Records shown:

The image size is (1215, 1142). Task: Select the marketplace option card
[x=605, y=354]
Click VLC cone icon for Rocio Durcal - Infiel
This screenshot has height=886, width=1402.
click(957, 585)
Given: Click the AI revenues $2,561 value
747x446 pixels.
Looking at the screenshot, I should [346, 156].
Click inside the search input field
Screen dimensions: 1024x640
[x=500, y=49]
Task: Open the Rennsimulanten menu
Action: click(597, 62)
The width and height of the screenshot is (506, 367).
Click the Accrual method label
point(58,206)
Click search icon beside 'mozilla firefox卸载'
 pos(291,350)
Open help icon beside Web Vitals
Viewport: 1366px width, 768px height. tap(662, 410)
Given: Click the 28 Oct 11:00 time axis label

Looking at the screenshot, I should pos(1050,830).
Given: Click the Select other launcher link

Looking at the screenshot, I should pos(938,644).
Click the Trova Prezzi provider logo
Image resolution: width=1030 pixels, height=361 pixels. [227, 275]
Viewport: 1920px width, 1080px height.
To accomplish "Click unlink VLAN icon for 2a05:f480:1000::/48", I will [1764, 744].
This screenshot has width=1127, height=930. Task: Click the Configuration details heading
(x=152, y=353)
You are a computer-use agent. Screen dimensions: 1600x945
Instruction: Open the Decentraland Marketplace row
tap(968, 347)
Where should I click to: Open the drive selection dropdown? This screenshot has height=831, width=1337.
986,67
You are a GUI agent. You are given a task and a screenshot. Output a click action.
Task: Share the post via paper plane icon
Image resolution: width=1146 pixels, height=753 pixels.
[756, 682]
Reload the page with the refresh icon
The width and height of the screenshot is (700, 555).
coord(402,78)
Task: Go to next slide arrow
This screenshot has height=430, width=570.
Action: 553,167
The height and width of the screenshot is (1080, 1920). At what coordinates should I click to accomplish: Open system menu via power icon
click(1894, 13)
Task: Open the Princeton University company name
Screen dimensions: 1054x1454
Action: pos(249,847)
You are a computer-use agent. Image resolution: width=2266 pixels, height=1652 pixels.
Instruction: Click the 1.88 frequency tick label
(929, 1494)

Work instructions:
Print all of the material above verbatim, line for line, leaving nothing out and changing nothing.

Answer to the problem:
The image size is (1215, 1142). Task: Select the marketplace option card
[x=605, y=354]
Click VLC cone icon for Rocio Durcal - Infiel
This screenshot has height=886, width=1402.
click(957, 585)
Given: Click the AI revenues $2,561 value
747x446 pixels.
Looking at the screenshot, I should [346, 156].
Click inside the search input field
Screen dimensions: 1024x640
[x=500, y=49]
Task: Open the Rennsimulanten menu
Action: click(597, 62)
The width and height of the screenshot is (506, 367).
Click the Accrual method label
point(58,206)
Click search icon beside 'mozilla firefox卸载'
 pos(291,350)
Open help icon beside Web Vitals
Viewport: 1366px width, 768px height. tap(662, 410)
Given: Click the 28 Oct 11:00 time axis label

Looking at the screenshot, I should pos(1050,830).
Given: Click the Select other launcher link

Looking at the screenshot, I should pos(938,644).
Click the Trova Prezzi provider logo
Image resolution: width=1030 pixels, height=361 pixels. [227, 275]
Viewport: 1920px width, 1080px height.
To accomplish "Click unlink VLAN icon for 2a05:f480:1000::/48", I will [1764, 744].
This screenshot has width=1127, height=930. Task: Click the Configuration details heading
(x=152, y=353)
You are a computer-use agent. Screen dimensions: 1600x945
Instruction: Open the Decentraland Marketplace row
tap(968, 347)
Where should I click to: Open the drive selection dropdown? This screenshot has height=831, width=1337.
986,67
You are a GUI agent. You are given a task and a screenshot. Output a click action.
Task: Share the post via paper plane icon
Image resolution: width=1146 pixels, height=753 pixels.
[756, 682]
Reload the page with the refresh icon
The width and height of the screenshot is (700, 555).
coord(402,78)
Task: Go to next slide arrow
This screenshot has height=430, width=570.
Action: 553,167
The height and width of the screenshot is (1080, 1920). At what coordinates should I click to accomplish: Open system menu via power icon
click(1894, 13)
Task: Open the Princeton University company name
Screen dimensions: 1054x1454
Action: pos(249,847)
You are a computer-use agent. Image resolution: width=2266 pixels, height=1652 pixels.
Instruction: Click the 1.88 frequency tick label
(929, 1494)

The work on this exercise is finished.